Can you copy the entries below word for word, from the line containing "Given: Open the CO₂ Equivalent card" through the end of the entries?

--- START Material for the task ---

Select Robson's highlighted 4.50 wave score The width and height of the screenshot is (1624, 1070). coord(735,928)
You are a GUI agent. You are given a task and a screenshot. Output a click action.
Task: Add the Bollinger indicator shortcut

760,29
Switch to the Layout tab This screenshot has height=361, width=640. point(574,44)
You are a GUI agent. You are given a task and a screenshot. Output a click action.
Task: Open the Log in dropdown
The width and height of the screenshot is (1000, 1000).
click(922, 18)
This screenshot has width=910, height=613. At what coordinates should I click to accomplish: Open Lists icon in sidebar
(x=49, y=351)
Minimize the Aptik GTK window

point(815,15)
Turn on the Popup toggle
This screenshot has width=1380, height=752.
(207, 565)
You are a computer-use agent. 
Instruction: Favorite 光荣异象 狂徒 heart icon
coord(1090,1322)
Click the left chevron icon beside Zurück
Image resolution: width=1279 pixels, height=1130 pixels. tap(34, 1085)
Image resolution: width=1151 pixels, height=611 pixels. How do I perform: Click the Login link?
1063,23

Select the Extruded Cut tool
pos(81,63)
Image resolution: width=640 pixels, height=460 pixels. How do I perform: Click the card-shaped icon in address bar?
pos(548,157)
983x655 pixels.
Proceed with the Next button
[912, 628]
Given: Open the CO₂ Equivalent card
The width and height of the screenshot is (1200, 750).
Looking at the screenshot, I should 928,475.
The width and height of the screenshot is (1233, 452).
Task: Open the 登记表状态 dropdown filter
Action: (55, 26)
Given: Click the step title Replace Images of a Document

--- END Material for the task ---

▶ Expected answer
Given: Open the CO₂ Equivalent card
The width and height of the screenshot is (1200, 750).
Looking at the screenshot, I should 928,475.
The width and height of the screenshot is (1233, 452).
Task: Open the 登记表状态 dropdown filter
Action: (55, 26)
Given: Click the step title Replace Images of a Document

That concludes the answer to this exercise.